_What you need to do_
In your copy, drop the images and return each record exactly as it stands.

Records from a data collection
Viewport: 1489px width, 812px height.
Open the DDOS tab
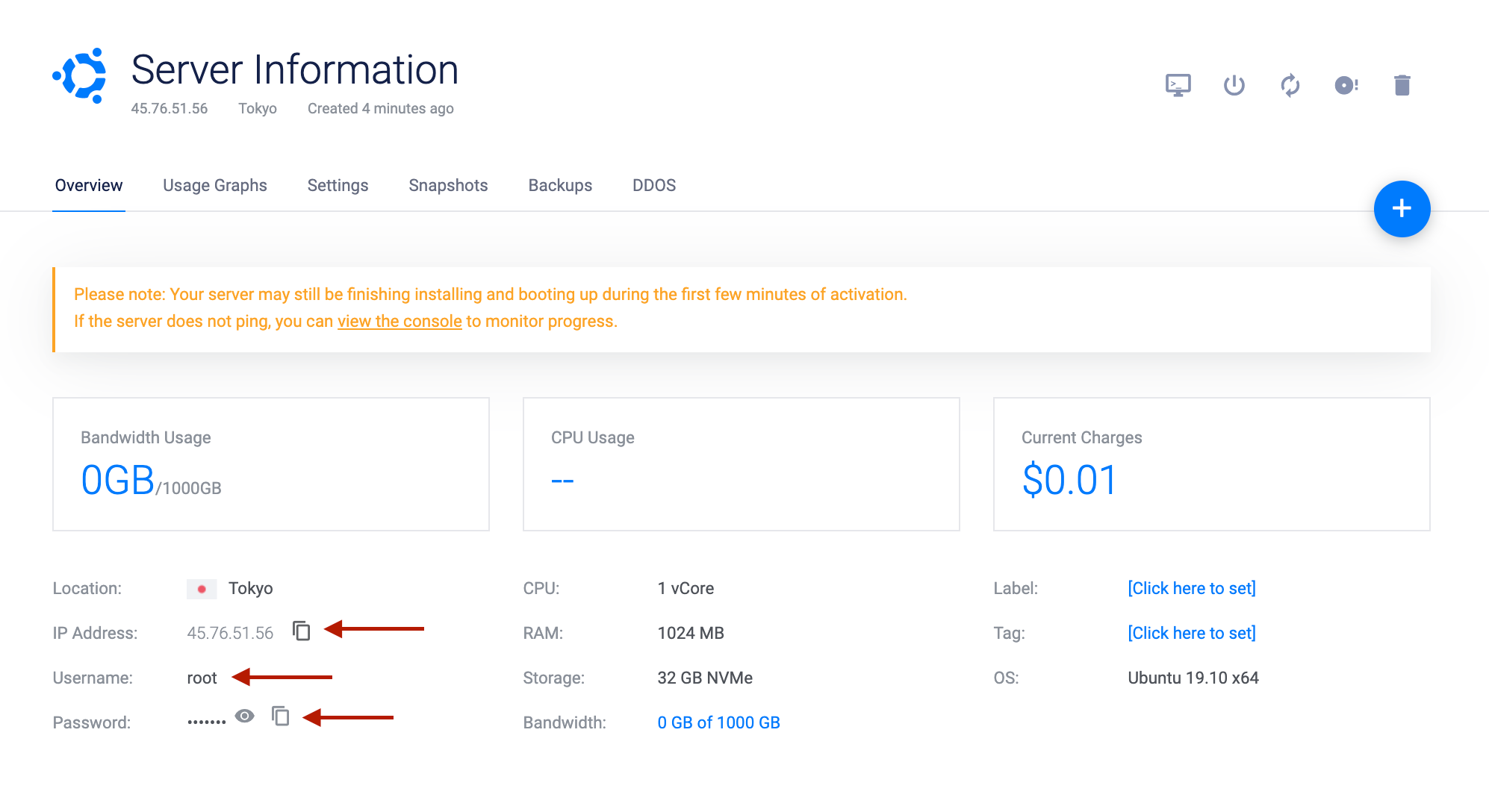pyautogui.click(x=653, y=185)
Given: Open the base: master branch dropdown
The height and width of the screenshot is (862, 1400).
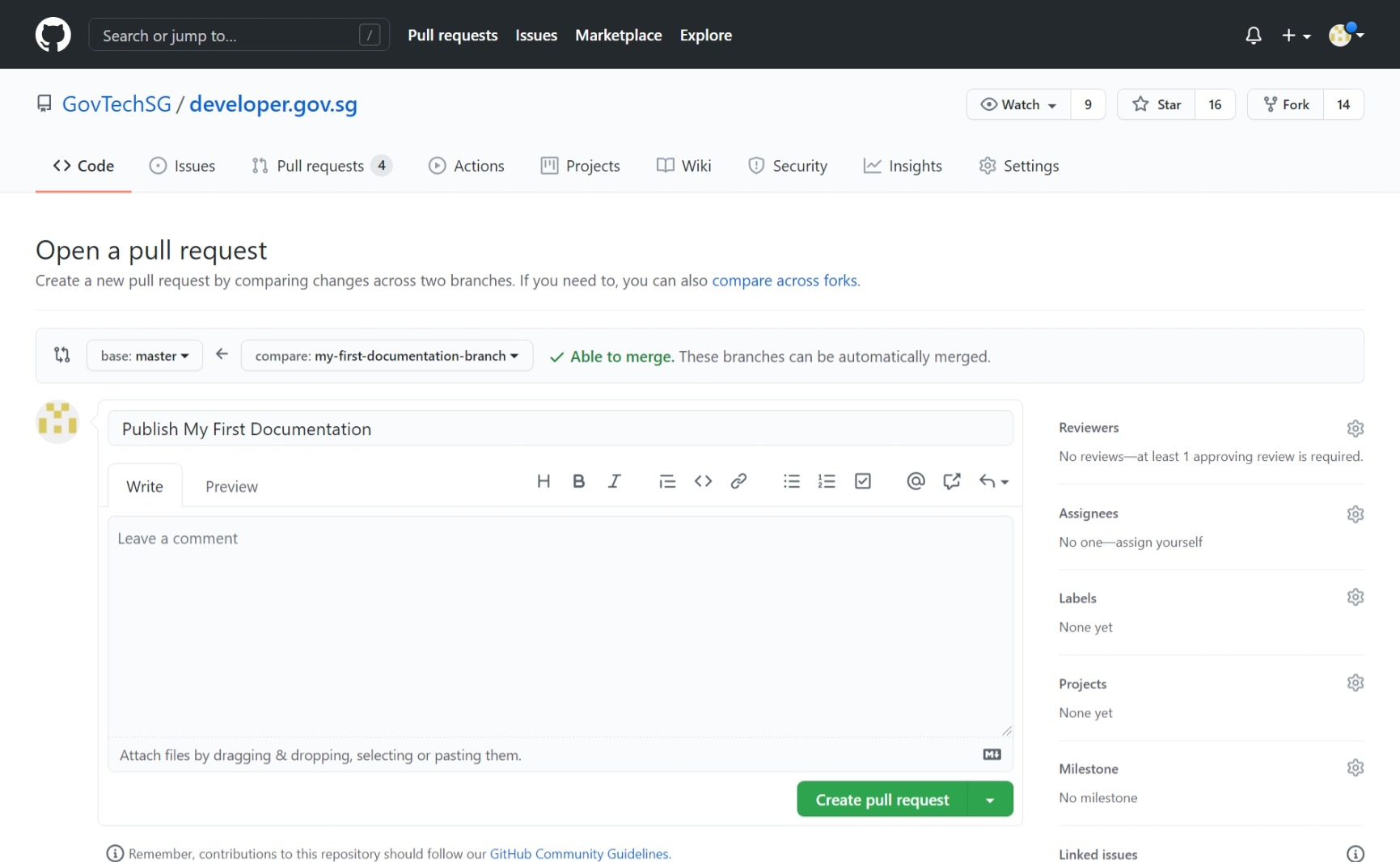Looking at the screenshot, I should [144, 355].
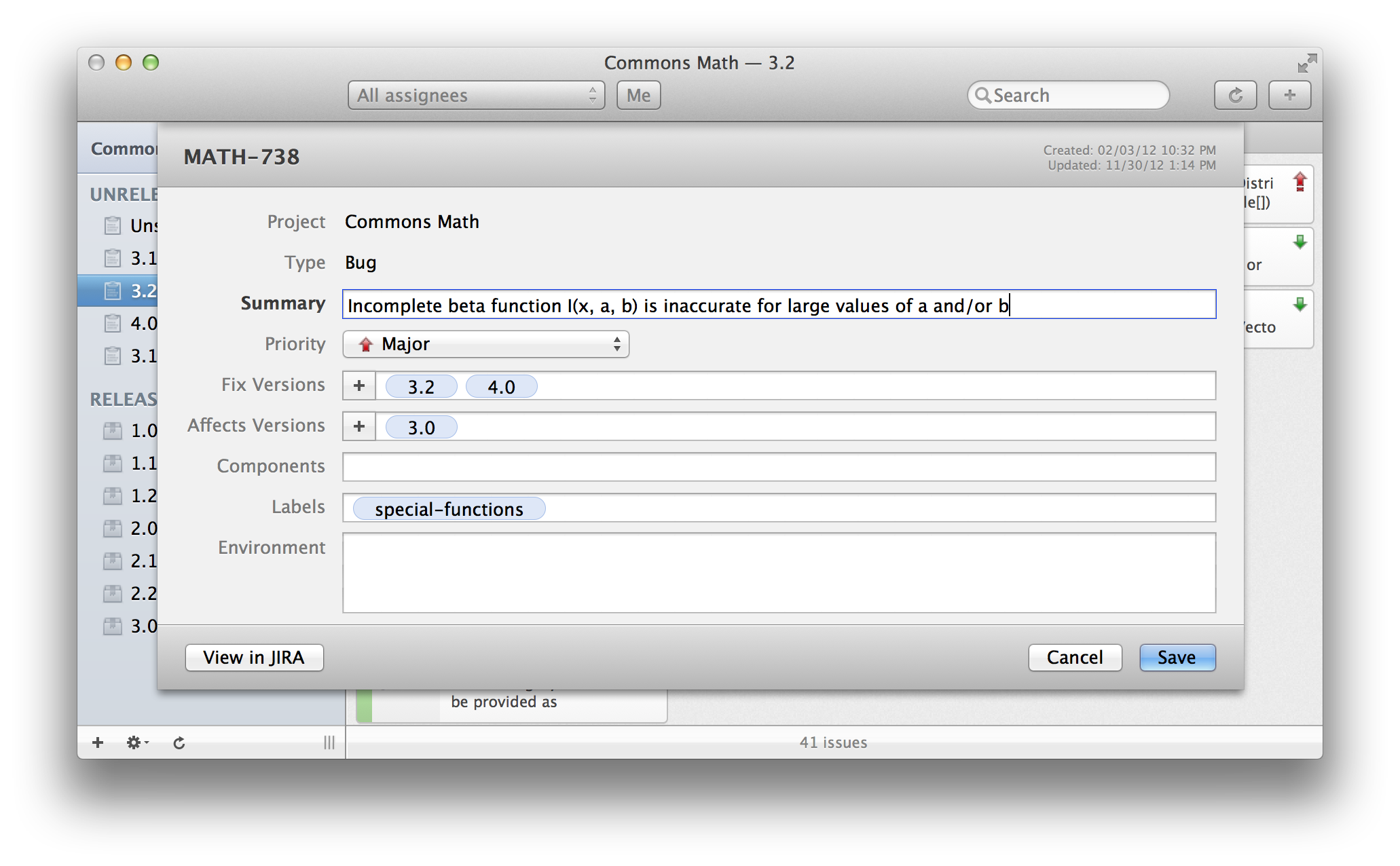Click the add button in the sidebar footer
The height and width of the screenshot is (866, 1400).
(x=98, y=742)
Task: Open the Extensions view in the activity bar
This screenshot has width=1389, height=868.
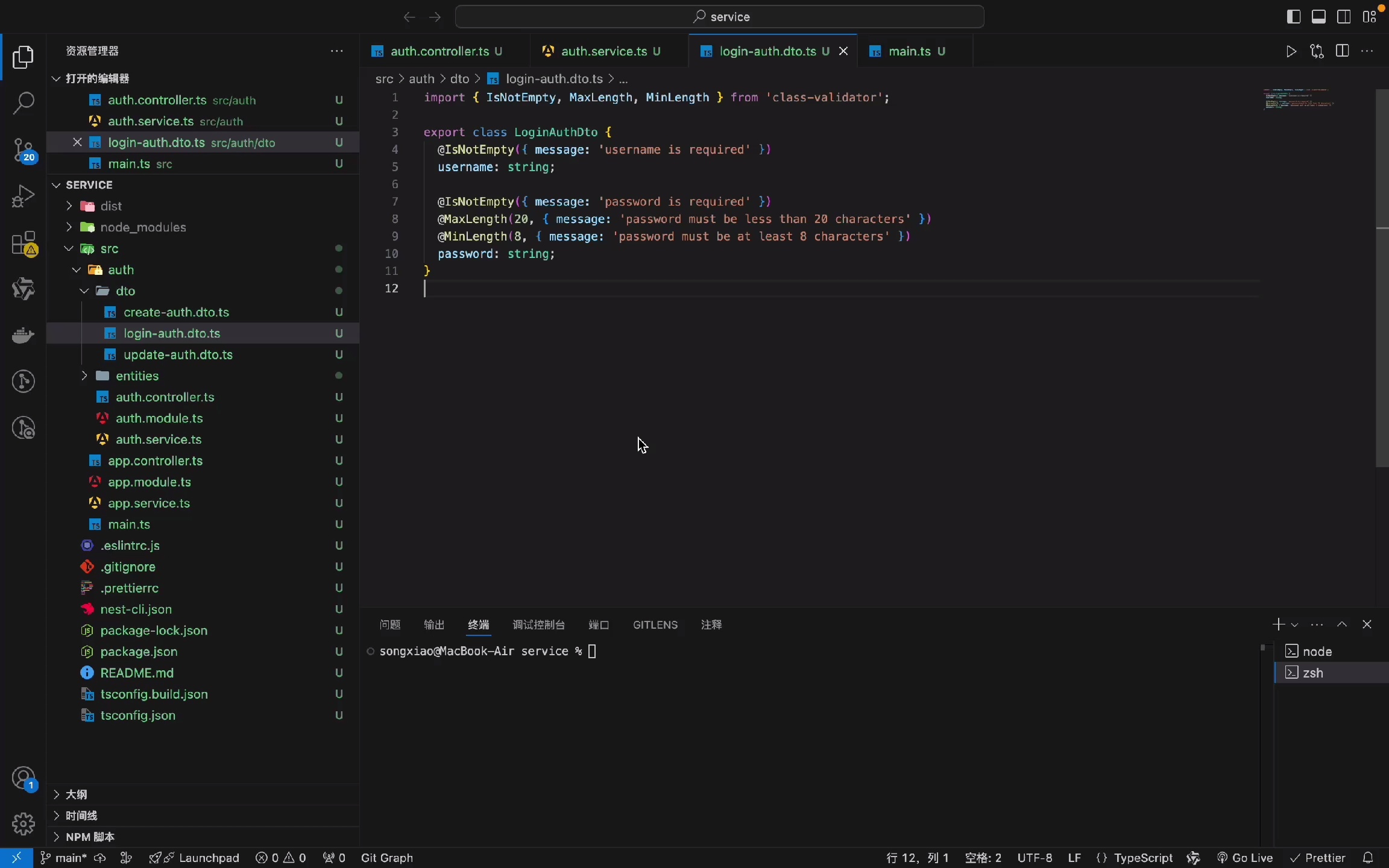Action: (24, 244)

_Solution for this problem_
Viewport: 1489px width, 812px height.
Open the DDOS tab
pyautogui.click(x=653, y=185)
Given: Open the base: master branch dropdown
The height and width of the screenshot is (862, 1400).
Looking at the screenshot, I should [144, 355].
Click the add button in the sidebar footer
The height and width of the screenshot is (866, 1400).
(x=98, y=742)
Task: Open the Extensions view in the activity bar
This screenshot has width=1389, height=868.
Action: (24, 244)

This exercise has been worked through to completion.